Through a smile, Devi mouthed a sentence.

“What?”

“I’m going to shoot his wife.”

Jammu closed her eyes.

“I’m only joking.”

“It isn’t funny.”

“I said I was only joking.”

She heard Devi open the refrigerator. She looked and saw her digging in the yogurt carton with a spoon. “Right between the eyes, Audreykins!”

“Don’t eat that,” Jammu said.

Startled, Devi turned, her eyes wide. “Why not?”

“Because I said.”

Devi stood frozen with indecision, the loaded spoon poised above the carton. Jammu set down her tea. She shut the refrigerator door, took the spoon from Devi and tapped the glistening yogurt back into the carton. “Listen,” she said. “You’re probably exhausted. I’m going to call you a cab, and you can go back and get lots of sleep, and I’ll tell you what. We’ll see if you can fly home to Bombay for your birthday.”

Devi’s head shook no. “He’s my only friend,” she said.

“He’s a rotten spoiled bastard.”

The slap caught Jammu off guard. She spun into the sink, and the pain sprang like an answering hand from within her cheek. She looked back with lidded eyes.

Devi had sunk to her knees. “He’s in love with Barbie.”

There was something wrong here.
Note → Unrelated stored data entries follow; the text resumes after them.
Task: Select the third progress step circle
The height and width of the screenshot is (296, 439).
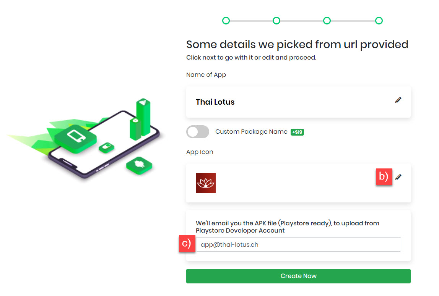Action: (x=327, y=21)
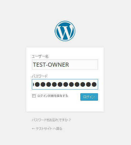The width and height of the screenshot is (131, 145).
Task: Click blank white space below login button
Action: coord(89,106)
Normally Devi was a lamb after a fix. “Did you just shoot up or didn’t you?”

“Please let me stay here.”

“No.” Jammu pulled her to her feet by the hair. A single tear had rolled a black track down her cheek. Jammu called a cab and then wiped the mascara away with a dishcloth.

Devi frowned. “What time is it?”

“Put your boots on.” Jammu followed her into the living room. “You said Rolf was in love with — another woman?”

Devi nodded, pulling on her boots with underwater indolence. “Barbie.”

“Barbie who?”

“You know. The sister.”

Jammu felt sicker than ever to her stomach. It took a conscious effort not to run to the refrigerator and grab the vodka. “Barbara Probst?”

“We played Martin and Barbie.” Devi had unzipped her corduroys and was plucking on the black fabric of her underpants. “See we—”

“Zip up your pants,” Jammu said.

A car honked in the street. Devi allowed her coat to be pulled onto her. Jammu placed her purse in her hands. “Don’t lose this.”

Devi shook her head obediently.

“You’ll be all right.”

* * *

It was the subcontractor’s fault. The concrete was like gluey oatmeal. It was the subcontractor’s fault. Probst was running across the freshly poured foundation at Westhaven. He was following a trail of footprints, trying to catch the man who’d made them. (Was it the subcontractor?) A skin of rainwater covered the concrete, mirroring the blue sky, but the sky wasn’t blue; it was the color of concrete. A purple bird flew across it, heckling and jeckling in its spiny tongue. Probst ran on and came to the crest of a concrete hill overlooking a concrete valley. The footprints, gouged into the slope, led to a figure far down in the basin. It was Jack DuChamp. The purple bird circled in the slaggy sky. Martin! The cry came from Jack, but it sounded like a bird. The footprints tugged Probst downwards. As he approached he saw that Jack had sunk into the concrete up to his waist, and that his eyes were crusted over with blood. They were cracked, swollen sockets. The eyeballs had been pecked out. Probst stopped, and Jack said, “Martin?” in a voice ragged with fear. Probst couldn’t speak. He grasped Jack under the shoulders to lift him up, but when he raised him he saw that Jack had no legs. Probst set him down again and Jack whimpered: Am I going to die? Probst couldn’t speak. He laid his hands on Jack’s forehead and inadvertently brushed the crusted eyes. They were soft. They felt like breasts, and Probst began to stroke them. Nipples came to life beneath his palms.